I realized just how right Alex was the night before—about me, about everything. I was infinitely ill-equipped to be the person speaking to her. I felt like the weight of the world had been placed on my shoulders, and rather than rise to the challenge, I had buckled. I knew I had ruined this relationship and was going to be facing Hal’s anger in the near future. The remainder of the shuttle ride was in silence.
I got off at my stop and as I walked to my class I vomited. I was nearly in tears. I could barely walk. As class began, I received a barrage of text messages from Hal. The gist was that he was angry, he felt betrayed, and he was going to punch me in the face, repeatedly. I began to cry again as I felt this friendship, the cornerstone of my sophomore year, slip away.
I called Alex for some support. I can’t imagine what he thought of the pathetic, weak, faithless fool on the other end of the phone, in tears because he had just done the first act of a fledgling—almost non-existent—faith.
I had no idea what was going to happen. At that point I had already signed a lease with Hal for the next year. I was ready to go to the apartment and just allow him to punch me repeatedly in the face. It would make him feel better, and I thought I deserved it. Alex offered to go with me to speak to Hal, and be a sort of calming presence there, and, you know, help make sure I didn’t get punched repeatedly in the face.
Alex picked me up from campus. I spent that entire ride in fear of what awaited me at the apartment. Not just the danger of physical harm, but also the severed relationship. I spent some of that ride asking Alex to lie to Hal about his knowledge of the situation. That’s how guilty I felt about everything.
When we arrived at my apartment, I texted Jane to ask if she was still willing to speak to me about what she was planning to do. She informed me that she had no interest in hearing what I had to say and that she was quite upset at the fact that I knew. I texted back that I was willing to be there for her if she changed her mind.
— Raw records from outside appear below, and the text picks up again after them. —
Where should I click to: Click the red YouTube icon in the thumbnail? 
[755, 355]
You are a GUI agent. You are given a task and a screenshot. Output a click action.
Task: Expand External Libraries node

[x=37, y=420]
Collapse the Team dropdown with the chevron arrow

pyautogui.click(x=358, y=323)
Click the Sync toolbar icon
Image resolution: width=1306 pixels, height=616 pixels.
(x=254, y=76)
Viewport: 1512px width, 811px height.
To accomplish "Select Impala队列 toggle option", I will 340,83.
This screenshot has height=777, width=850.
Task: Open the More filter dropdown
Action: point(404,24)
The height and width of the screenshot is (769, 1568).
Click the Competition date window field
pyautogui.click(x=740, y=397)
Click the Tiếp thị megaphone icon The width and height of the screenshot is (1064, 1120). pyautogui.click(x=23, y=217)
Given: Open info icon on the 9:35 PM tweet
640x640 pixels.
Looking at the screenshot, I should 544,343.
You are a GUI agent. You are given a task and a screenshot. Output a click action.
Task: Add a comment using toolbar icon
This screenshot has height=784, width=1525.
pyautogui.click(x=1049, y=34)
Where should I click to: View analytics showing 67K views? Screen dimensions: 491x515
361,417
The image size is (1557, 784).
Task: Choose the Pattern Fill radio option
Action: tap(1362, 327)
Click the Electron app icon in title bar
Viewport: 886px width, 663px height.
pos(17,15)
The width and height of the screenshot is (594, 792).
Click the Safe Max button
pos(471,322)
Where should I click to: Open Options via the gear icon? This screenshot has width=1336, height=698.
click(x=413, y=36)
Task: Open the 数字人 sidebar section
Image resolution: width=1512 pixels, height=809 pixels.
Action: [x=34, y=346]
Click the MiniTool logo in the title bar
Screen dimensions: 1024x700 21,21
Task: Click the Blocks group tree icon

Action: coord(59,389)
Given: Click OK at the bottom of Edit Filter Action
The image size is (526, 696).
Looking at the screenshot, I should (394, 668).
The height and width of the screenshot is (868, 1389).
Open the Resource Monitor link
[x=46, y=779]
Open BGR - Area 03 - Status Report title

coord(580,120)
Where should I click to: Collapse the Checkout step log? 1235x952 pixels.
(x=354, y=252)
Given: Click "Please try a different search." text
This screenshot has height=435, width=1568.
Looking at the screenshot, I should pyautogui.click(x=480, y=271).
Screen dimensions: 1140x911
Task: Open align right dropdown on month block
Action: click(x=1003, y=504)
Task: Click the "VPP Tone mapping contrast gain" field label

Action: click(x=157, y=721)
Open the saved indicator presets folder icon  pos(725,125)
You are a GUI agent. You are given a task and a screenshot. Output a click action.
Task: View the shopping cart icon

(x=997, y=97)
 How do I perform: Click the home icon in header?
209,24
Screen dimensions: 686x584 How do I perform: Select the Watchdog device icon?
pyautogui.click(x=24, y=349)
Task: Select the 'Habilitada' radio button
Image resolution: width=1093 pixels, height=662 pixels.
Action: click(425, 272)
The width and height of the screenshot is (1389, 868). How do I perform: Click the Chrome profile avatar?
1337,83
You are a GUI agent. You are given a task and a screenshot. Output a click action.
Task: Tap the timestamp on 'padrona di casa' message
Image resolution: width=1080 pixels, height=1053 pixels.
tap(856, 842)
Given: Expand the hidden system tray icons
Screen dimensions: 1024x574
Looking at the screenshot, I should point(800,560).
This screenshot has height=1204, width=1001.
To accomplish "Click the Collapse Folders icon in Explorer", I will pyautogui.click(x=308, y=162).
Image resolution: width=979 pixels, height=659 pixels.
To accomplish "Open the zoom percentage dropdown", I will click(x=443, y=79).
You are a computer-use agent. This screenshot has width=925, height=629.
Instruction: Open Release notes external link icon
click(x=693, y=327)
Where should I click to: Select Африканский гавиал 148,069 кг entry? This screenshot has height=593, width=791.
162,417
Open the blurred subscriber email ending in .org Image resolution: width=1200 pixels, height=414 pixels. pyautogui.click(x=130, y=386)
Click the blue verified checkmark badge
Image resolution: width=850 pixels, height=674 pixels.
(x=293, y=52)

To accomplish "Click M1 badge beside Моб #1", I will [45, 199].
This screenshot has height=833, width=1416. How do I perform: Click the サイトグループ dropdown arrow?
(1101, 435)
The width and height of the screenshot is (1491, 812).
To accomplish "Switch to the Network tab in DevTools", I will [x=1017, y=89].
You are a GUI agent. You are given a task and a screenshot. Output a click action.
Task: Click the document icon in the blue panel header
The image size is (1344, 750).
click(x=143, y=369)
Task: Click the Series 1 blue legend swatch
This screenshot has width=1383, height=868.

That was the last interaction I ever had with her.
We went up to my apartment. As it turned out, when we got there, Hal was not home. So we waited, my stomach churning.
Hal finally returned home. He had gone and played basketball with some friends and managed to cool off over the course of the day, so we began to talk.
I can’t remember all the details, but I remember telling him a child is a human being. I remember telling him that a murder was going to take place.
He accused me of it being merely political, of seizing this opportunity to shove my conservative ideals down his throat.
No, I told him, God had placed me in this situation. I had to say something. And I wanted our relationship to survive this.
He said he was still upset with me for having done this without talking to him.
I told him I understood.
When we finished talking he got up and went to his room. Alex and I walked outside. I was going home that weekend and there was nothing I wanted more than to be a hundred miles away from everything that had happened over the course of the day. I told Alex that, but he admonished me not to run away from God, but to begin going to church and actually start living in a godly way.
I had no response. My strength was gone. Every ounce of my energy had been sucked up by this day. When Alex further admonished me to be at Planned Parenthood next Thursday, when Jane went to murder her child, I didn’t even want to think about it. And when Thursday came, I couldn’t muster the strength.
Of everything that happened, that is my deepest regret. I wish I had been there. I wish I had been stronger. I wish I could go back and do it again.
But I was weak.
Still, I believe God used my weakness to display His strength. They killed that baby, but somebody stood up for him, however weakly, however badly, however sinfully.
I can’t even say that at the end of that day I was a Christian. What I can say is that this was the beginning of God removing my heart of stone and giving me a heart of flesh. I was weak then, and in many ways I am weak now. But at least I have the strength now to proclaim with Joseph, “What man has meant for evil, God has used for good.”